Mice that received no treatment showed an increase in tumor volume from day to day (FIG. 11A). In addition, in mice administered with EYPC liposomes, tumor suppression was temporarily observed, but an increase in tumor volume was confirmed again (FIG. 11B).
On the other hand, in the mice administered with MGlu ₇₀ -Dex-C10 liposome and MGlu ₂₄ -Dex-C10 liposome, it was confirmed that the tumor was clearly degenerated after the administration, and some of the mice disappeared (FIG. 11C). And D). Regarding the mechanism of this tumor growth-inhibiting effect, these liposomes delivered antigen proteins into the cytoplasm, leading to activation of killer T cells via MHC class I and inhibiting the growth of tumor cells that expressed OVA. This is thought to be the effect of cellular immunity. Moreover, the effect by having activated not only humoral immunity but cellular immunity is also considered.

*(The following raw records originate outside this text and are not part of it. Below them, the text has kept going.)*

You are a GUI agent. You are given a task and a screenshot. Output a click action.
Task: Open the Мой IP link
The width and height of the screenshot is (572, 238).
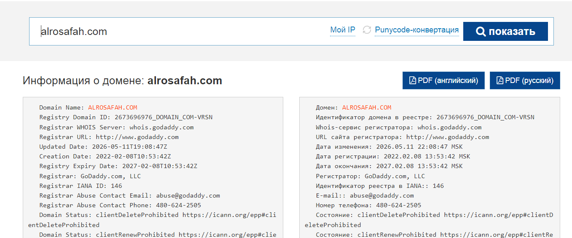point(343,30)
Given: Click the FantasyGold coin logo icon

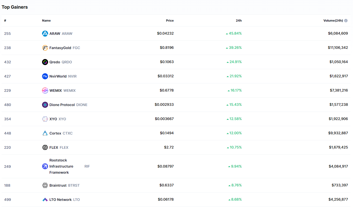Looking at the screenshot, I should (45, 48).
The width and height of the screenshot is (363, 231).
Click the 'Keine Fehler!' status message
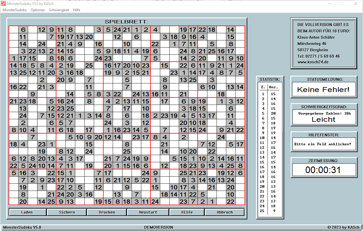click(323, 90)
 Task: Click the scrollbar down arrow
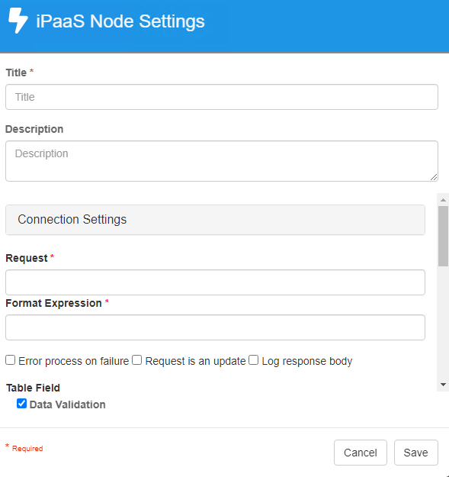443,385
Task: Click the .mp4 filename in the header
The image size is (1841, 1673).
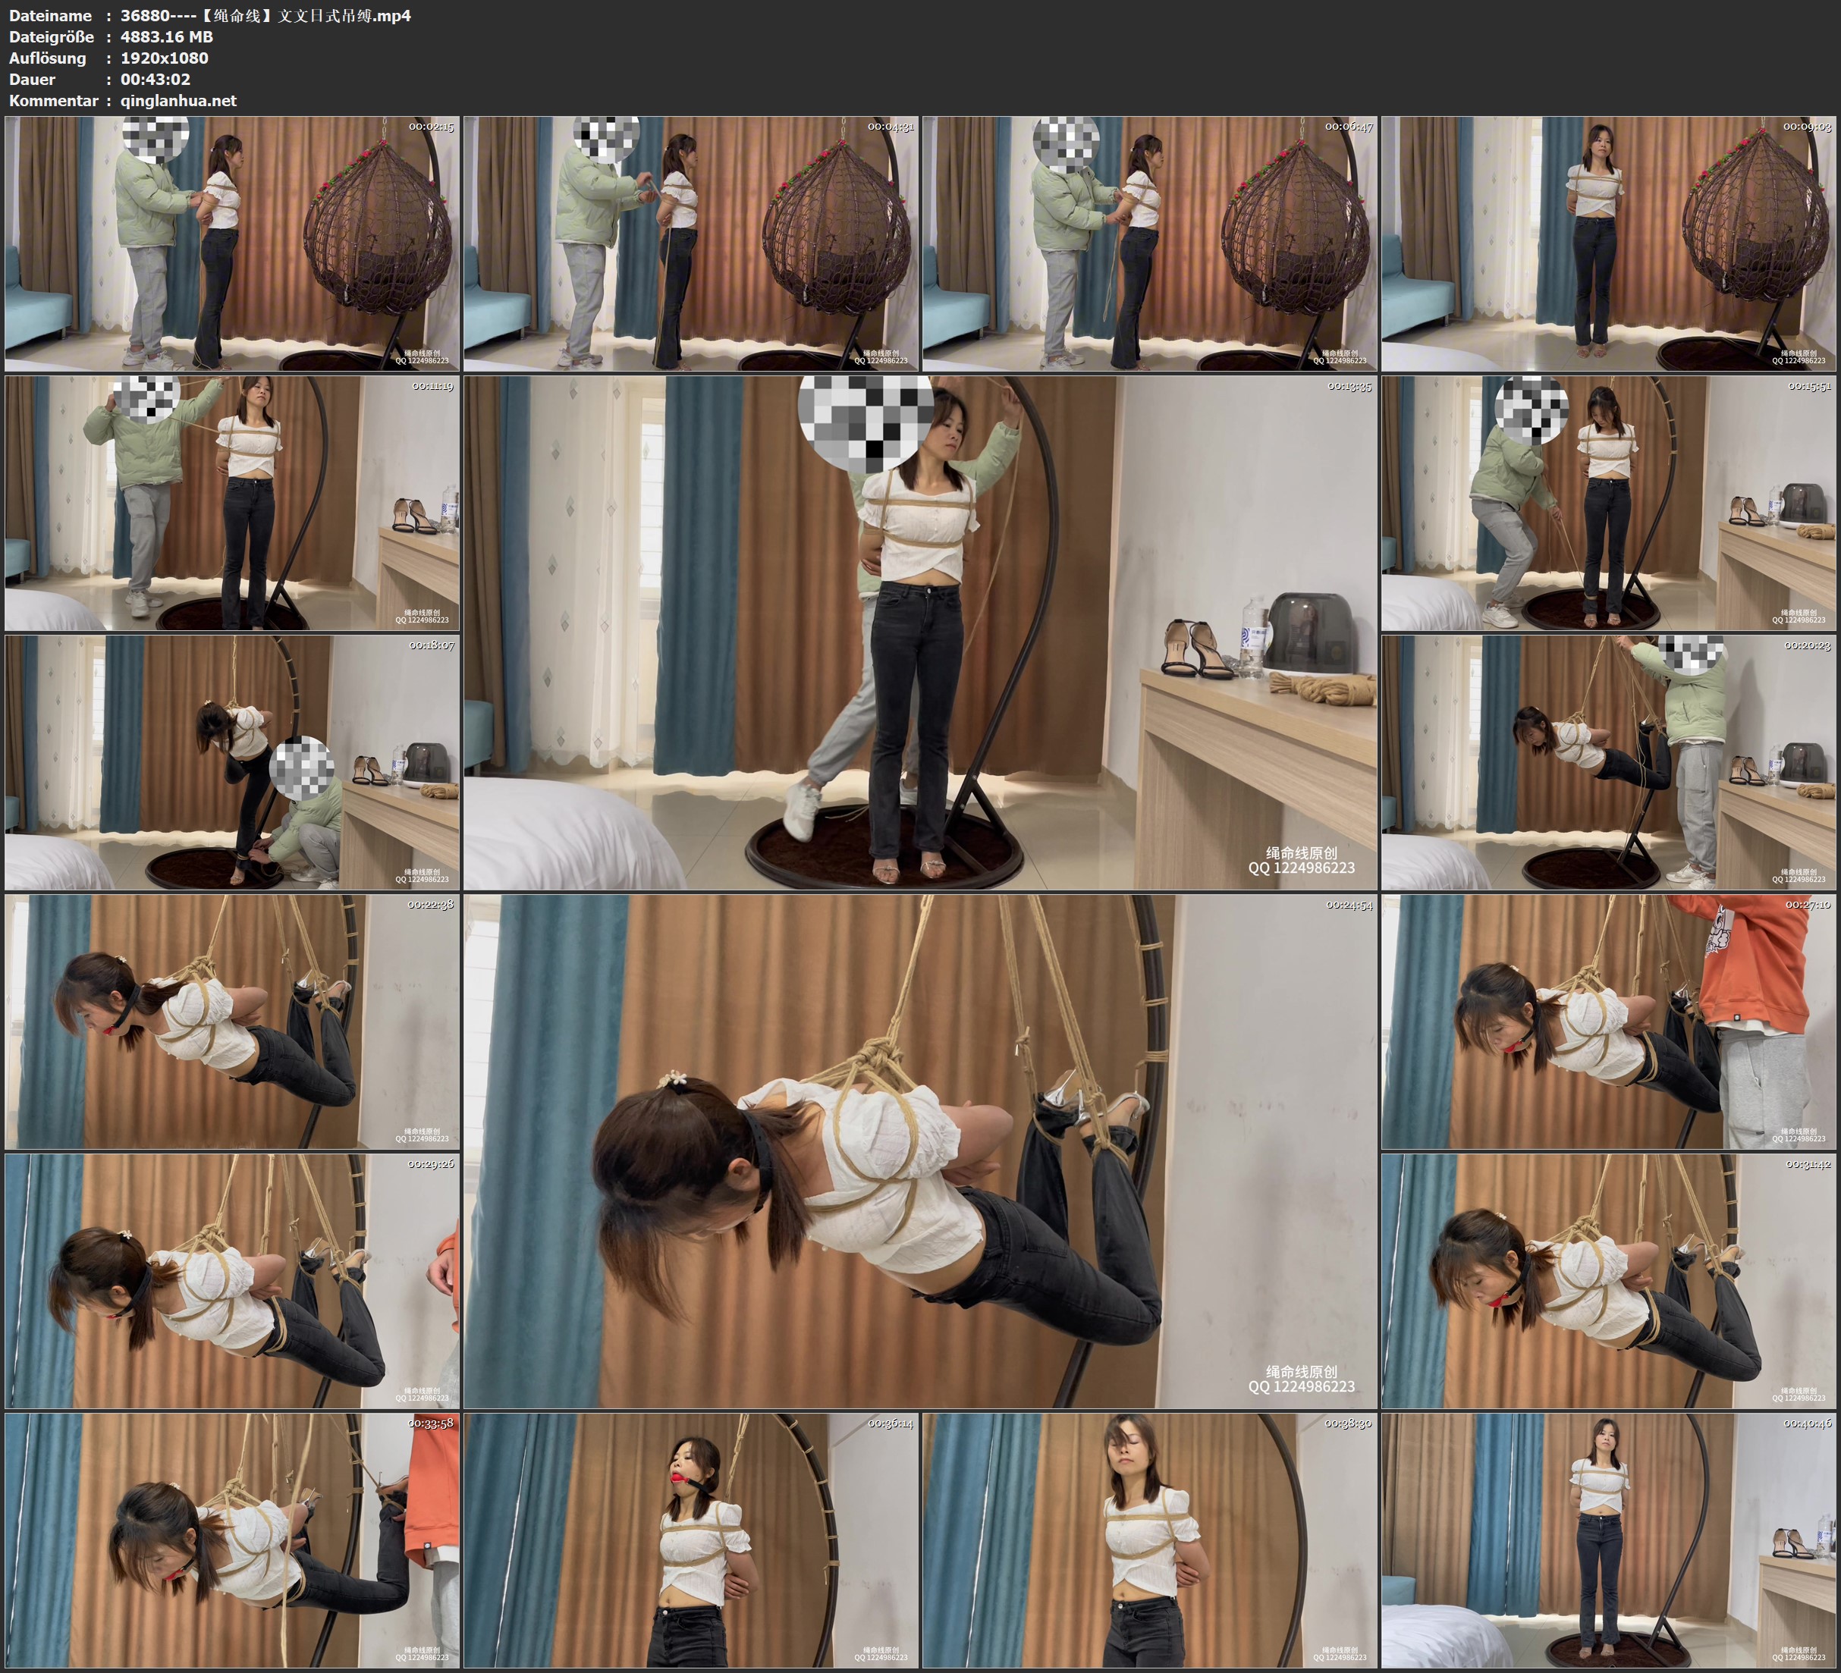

A summary of these data is shown in FIG. Tumor regression in mice administered MGlu ₇₀ -Dex-C ₁₀ liposomes and MGlu ₂₄ -Dex-C ₁₀ liposomes encapsulating OVA occurred at approximately the same time, so these liposomes have similar effects I understand that. Although the pH region where the inclusion is released differs between the MGlu ₇₀ -Dex-C ₁₀ liposome and the MGlu ₂₄ -Dex-C ₁₀ liposome, it is considered that the inclusion is sufficiently released into the cytoplasm in vivo.

  From these results, it was confirmed that the pH-responsive liposome of the present invention exhibited pH responsiveness and released inclusions in a weakly acidic environment. Further, the pH-responsive liposome of the present invention is efficiently taken up by dendritic cells to efficiently deliver inclusions into the cell, and the pH-responsive liposome of the present invention encapsulating an antigen protein is cancerated. It was found that the tumor was regressed by inducing immunity when administered to mice.

Claims (7)

  A pH-responsive liposome comprising a pH-responsive substance having a carboxyl group-containing polysaccharide-derived portion having at least one carboxyl group and a hydrophobic portion held in a liposome membrane.   The carboxyl group-containing polysaccharide-derived portion is derived from a carboxyl group-containing semi-synthetic polysaccharide obtained by using a biological polysaccharide, and the biological polysaccharide is starch, amylose, amylopectin, cellulose, pectin, xylan, mannan, galactan, dextran, dextrin. 2. A polysaccharide derived from a living body selected from the group consisting of cyclodextrin, chitin, hyaluronic acid, chondroitin, peptidoglycan, alginic acid, pullulan, glycogen, lentinan, laminaran, callose, curdlan, schizophyllan and derivatives thereof. The liposome according to 1.   The carboxyl group-containing polysaccharide-derived moiety is obtained from a biological polysaccharide and dicarboxylic acid, and the dicarboxylic acid is oxalic acid, malonic acid, succinic acid, glutaric acid, 2- or 3-methylglutaric acid, adipic acid, pimelic acid, Suberic acid, azelaic acid, sebacic acid, o-, m- or p-phthalic acid, 1,2-, 1,3- or 1,4-cyclohexanedicarboxylic acid, maleic acid, fumaric acid, citraconic acid, mesaconic acid, The liposome according to claim 1 or 2, which is selected from the group consisting of 2-pentenedioic acid, methylene succinic acid, allyl malonic acid, isopropylidene succinic acid, 2,4-hexadiene diacid and acetylenedicarboxylic acid.   Hydrophobic part is a linear or branched aliphatic group having 6 to 22 carbon atoms in the main chain, and an alicyclic group having a total of 19 to 29 carbon atoms in the cyclic part (these aliphatic groups And the alicyclic group may have a heteroatom such as a nitrogen atom or an oxygen atom and may contain an unsaturated bond) and a group derived from a phospholipid. The liposome according to any one of 1 to 3.   The liposome according to any one of claims 1 to 4, wherein the weight ratio of the lipid constituting the membrane of the liposome and the pH-responsive substance is 1: 0.01 to 10.   A pH-responsive drug release system comprising the liposome according to any one of claims 1 to 5 and a drug.   The pH-responsive drug release system according to claim 6, wherein the drug is an antigen.